Bro, we’ve been hearing that for 30 years while EMS stayed at the bottom of the food chain. At some point you have to ask whether that advice actually worked. Uber eats drivers get paid a minimum 23 dollars an hour in nyc, FDNY emts out of the academy make 18.34$. You get paid more to deliver food than patients.
And before somebody comments “you’ll get fired,” let’s be serious for a second. People who are legitimately sick and have legitimate medical documentation are entitled to use the benefits they’ve earned. Public safety agencies have dealt with workforce shortages and attendance issues before. The bigger question is why so many providers feel pushed to their breaking point in the first place.
Meanwhile, healthcare workers across the country have figured out there are other ways to apply pressure. You guys saw this week the “work-to-code” posters showing up at hospitals everywhere.
That means allowing your bus to auto 81.
It means driving with due regard to assignments.
It means not picking up overtime.
It means going out BBP when appropriate.
It means spending time on scene to provide exceptional patient care.
It means trying to adhere to patient requests for out of area destinations and calling telemetry.
It means ensuring your documentation is complete before giving up a refusal.
In other words, it means doing the job exactly the way policy, protocol, and administration say it should be done.
FDNY EMS is already critically understaffed. Response times are climbing, overtime is constant, and vacancies remain difficult to fill.
At a certain point, the threat of mass discipline loses credibility when the system is already struggling to staff ambulances. You can’t replace years of experience overnight, and you certainly can’t replace an entire workforce overnight. Even if they staffed every available EMT and paramedic from fire suppression, they would still be overwhelmed.
EMS isn’t some auxiliary service anymore. It’s an essential part of this city’s emergency response infrastructure. This is the greatest city in the world and there is no reason it should take 18 minutes to respond to a Priority 1, 2, or 3 emergency.
The city depends on EMS providers showing up every day despite chronic staffing shortages, delayed contracts, and wages that continue to lag behind comparable agencies. Emts as Wyckoff and jamaica make more than double of what you make for doing the same job. BLS is making more than your medics.
Whether people agree with labor actions or not, pretending the workforce has no leverage ignores reality. A system that is already stretched thin cannot simply terminate thousands of employees and continue operating as normal.
Y’all saw the signs at every hospital this week
Y’all see voluntary hospital units pulling trucks off the road.
Y’all seem to forget why the merger happened in the first place. FDNY NEEDS EMS transport reimbursements to generate revenue and offset operational costs. We essentially pay for ourselves and break even.
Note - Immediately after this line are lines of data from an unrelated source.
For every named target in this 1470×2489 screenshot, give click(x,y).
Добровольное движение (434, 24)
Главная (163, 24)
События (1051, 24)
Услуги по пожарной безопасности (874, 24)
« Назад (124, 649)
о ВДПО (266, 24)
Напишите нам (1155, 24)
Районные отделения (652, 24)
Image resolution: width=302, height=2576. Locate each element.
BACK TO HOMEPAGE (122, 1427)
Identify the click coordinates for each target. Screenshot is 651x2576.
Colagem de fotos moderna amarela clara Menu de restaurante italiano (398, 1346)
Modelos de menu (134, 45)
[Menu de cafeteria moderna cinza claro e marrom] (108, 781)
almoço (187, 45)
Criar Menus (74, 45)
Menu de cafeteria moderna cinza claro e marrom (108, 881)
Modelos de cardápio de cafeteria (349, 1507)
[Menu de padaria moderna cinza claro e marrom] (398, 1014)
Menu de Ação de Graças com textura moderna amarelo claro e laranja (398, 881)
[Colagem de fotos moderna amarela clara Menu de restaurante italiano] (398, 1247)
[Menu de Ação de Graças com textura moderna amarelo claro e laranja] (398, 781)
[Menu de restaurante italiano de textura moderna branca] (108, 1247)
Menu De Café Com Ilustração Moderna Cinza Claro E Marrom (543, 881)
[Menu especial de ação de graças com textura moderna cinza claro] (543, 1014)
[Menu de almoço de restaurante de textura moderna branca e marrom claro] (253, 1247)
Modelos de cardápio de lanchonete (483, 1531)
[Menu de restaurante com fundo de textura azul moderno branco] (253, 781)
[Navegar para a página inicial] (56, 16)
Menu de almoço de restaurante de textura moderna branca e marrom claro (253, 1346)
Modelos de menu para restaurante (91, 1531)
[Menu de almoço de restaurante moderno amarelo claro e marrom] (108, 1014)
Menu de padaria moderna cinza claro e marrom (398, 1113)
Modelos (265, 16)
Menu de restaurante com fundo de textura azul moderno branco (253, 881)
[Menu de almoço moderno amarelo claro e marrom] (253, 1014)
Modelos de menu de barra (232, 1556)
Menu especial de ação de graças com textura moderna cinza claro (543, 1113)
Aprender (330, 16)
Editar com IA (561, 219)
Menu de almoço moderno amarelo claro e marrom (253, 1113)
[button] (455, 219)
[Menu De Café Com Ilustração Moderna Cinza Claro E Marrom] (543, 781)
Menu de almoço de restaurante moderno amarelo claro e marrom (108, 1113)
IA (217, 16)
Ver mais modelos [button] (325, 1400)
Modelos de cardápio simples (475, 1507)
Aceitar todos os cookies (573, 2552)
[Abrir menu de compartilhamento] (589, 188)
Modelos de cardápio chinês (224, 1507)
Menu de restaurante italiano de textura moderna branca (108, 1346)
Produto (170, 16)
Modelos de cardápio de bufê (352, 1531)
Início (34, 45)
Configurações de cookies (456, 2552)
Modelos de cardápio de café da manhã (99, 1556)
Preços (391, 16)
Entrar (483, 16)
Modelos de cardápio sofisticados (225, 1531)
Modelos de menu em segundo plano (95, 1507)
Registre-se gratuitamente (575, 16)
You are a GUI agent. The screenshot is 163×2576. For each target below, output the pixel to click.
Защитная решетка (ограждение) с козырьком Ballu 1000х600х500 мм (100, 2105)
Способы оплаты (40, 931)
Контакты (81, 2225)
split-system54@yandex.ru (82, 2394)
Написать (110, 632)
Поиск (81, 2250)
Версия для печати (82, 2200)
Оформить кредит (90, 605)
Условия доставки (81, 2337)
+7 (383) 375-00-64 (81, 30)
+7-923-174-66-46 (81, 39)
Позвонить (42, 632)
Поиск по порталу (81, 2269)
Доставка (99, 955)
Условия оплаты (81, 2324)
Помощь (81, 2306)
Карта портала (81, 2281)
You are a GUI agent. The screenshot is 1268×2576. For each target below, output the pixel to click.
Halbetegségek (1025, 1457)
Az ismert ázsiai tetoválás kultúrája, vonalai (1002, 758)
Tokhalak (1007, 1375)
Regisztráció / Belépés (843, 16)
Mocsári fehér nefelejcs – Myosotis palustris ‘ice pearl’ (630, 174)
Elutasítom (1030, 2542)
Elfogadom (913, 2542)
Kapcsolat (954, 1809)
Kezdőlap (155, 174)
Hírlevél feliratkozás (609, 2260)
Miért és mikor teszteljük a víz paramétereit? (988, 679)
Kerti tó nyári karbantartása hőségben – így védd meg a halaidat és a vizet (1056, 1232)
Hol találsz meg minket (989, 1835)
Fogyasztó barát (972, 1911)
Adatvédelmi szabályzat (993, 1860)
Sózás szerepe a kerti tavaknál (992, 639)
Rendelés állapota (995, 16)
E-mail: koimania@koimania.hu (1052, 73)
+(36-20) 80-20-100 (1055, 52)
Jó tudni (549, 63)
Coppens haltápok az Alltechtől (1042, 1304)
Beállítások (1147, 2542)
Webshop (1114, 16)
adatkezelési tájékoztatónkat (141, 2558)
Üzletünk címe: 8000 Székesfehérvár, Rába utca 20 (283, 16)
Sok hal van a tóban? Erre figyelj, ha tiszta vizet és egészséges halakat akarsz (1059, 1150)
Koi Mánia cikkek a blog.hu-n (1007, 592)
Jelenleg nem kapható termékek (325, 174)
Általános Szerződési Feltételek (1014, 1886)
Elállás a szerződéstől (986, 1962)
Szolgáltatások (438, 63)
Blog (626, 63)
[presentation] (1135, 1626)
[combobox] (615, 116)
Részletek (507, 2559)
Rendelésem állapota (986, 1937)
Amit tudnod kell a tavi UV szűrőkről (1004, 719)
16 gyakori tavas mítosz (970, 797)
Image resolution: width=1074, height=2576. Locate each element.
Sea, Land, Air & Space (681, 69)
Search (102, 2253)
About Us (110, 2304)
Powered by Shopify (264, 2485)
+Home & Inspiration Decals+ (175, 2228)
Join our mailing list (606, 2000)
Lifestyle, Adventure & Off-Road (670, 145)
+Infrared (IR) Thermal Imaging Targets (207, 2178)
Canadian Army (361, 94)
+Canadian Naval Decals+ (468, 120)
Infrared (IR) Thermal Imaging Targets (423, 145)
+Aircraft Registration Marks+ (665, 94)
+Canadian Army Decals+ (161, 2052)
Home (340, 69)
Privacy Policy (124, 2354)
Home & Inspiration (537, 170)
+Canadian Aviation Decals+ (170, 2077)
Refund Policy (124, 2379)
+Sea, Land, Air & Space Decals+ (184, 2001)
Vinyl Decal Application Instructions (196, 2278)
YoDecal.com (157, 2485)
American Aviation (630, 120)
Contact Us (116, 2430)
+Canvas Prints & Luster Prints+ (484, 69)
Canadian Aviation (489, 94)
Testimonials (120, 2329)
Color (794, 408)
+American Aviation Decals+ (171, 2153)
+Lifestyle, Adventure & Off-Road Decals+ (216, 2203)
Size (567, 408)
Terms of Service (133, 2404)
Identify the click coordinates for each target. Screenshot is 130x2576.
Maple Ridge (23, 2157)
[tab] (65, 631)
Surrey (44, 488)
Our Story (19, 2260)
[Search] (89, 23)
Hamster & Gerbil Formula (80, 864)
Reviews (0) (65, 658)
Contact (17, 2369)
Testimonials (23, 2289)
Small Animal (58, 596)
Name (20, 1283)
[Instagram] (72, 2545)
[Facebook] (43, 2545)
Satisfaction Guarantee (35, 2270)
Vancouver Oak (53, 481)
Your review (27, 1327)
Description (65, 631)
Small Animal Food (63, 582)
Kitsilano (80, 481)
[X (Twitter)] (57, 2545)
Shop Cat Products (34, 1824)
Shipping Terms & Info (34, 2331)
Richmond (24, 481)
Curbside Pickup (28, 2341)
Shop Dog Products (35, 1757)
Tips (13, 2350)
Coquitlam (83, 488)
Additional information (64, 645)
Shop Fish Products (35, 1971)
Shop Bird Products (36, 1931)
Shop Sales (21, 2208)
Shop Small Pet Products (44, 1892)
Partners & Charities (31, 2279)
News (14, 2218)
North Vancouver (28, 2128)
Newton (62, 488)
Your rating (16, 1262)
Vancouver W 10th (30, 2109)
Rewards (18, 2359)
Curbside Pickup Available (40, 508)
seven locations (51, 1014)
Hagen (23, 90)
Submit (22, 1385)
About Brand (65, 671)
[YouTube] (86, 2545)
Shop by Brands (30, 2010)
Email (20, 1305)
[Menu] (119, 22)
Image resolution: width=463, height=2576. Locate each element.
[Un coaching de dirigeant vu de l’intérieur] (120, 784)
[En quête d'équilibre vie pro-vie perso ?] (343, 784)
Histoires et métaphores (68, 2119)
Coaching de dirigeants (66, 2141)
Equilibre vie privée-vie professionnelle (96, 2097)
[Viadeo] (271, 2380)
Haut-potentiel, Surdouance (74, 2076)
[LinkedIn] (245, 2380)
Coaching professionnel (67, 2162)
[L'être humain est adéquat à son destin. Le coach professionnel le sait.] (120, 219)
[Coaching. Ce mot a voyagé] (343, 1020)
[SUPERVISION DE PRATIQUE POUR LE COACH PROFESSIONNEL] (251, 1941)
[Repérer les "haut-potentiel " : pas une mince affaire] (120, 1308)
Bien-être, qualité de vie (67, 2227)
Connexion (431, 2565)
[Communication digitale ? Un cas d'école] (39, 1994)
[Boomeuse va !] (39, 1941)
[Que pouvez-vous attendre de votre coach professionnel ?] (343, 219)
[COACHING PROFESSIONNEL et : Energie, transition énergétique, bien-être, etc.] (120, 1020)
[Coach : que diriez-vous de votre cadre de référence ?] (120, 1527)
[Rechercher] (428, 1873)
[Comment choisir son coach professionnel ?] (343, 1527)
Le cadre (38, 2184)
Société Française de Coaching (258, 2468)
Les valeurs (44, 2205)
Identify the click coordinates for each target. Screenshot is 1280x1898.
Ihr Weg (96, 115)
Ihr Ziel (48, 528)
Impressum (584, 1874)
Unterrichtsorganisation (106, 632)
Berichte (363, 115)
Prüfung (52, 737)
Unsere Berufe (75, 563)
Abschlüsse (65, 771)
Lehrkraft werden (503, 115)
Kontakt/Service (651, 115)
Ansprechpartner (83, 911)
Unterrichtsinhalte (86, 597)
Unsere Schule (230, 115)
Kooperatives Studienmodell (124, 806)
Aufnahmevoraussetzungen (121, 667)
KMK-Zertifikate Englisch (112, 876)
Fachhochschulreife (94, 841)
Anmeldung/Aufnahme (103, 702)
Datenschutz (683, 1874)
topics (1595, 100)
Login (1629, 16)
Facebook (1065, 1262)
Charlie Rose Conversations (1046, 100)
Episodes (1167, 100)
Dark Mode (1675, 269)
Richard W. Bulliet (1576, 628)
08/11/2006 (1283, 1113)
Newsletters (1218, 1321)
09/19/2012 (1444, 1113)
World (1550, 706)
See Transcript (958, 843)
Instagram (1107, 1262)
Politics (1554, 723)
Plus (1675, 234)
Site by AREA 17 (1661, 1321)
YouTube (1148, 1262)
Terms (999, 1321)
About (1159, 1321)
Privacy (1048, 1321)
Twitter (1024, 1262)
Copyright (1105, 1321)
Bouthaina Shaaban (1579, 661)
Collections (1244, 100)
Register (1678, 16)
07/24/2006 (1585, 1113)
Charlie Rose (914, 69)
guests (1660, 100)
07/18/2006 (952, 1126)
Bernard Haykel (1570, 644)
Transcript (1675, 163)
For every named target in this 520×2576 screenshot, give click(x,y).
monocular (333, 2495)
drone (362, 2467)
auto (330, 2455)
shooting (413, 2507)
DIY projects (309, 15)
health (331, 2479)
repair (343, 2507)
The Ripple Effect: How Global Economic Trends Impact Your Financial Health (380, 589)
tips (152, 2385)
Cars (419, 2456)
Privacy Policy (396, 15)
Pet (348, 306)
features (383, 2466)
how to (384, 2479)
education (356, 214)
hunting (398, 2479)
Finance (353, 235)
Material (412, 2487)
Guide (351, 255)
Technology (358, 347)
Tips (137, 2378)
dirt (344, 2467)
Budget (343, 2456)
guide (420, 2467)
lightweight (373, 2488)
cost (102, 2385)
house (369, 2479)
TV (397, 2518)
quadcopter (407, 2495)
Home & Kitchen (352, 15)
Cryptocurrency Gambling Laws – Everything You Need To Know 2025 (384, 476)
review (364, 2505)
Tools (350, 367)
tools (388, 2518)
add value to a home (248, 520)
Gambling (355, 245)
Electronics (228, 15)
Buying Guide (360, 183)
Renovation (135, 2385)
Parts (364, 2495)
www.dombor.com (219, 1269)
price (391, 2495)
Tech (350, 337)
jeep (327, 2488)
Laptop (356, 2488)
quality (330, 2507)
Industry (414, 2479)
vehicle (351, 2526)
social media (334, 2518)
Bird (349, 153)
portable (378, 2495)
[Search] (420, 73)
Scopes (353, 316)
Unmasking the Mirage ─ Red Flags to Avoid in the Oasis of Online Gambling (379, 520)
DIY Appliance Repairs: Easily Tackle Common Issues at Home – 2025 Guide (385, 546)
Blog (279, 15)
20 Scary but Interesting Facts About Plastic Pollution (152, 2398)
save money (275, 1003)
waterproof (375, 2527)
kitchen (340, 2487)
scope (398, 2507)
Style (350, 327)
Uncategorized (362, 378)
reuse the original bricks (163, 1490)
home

Yet every time somebody talks about change, we’re told to wait. The people telling us to stay quiet are the same people who watched contracts drag on for years, watched pay fall behind, watched staffing collapse, watched response times climb, and somehow still think the solution is to keep doing exactly what we’ve been doing. Let your union condemn publicly about striking, don’t let your union instill fear in you. Some of those same people reminisce about the “old days” where they can ping 89 from across the borough, stay hidden and not run calls all day, who remained complacent their whole careers and once the FDNY actually held EMS responsible they’ve committed too much time and don’t want to strike in fear of losing their pension.
Guys spend years trying to upgrade to fire, leave EMS, move into hospitals, go to nursing school, PA school, medical school, management, or anywhere else they can. For all of you guys who joined this career solely to upgrade to fire and don’t care about the prehospital side of things, your new tier 6 pension time gets reset after you upgrade to fire. Yet somehow we’re supposed to believe the current system is so great that nobody should ever challenge it.
If the job was being treated the way it should be, there wouldn’t be an entire culture built around escaping it.
Fear isn’t a strategy.
Compliance isn’t a strategy.
Hope isn’t a strategy.
FDNY isn’t going to wake up tomorrow and suddenly decide to value EMS because we were extra patient.
Be a part of the change you want to see.
Do something about it, Happy EMS week.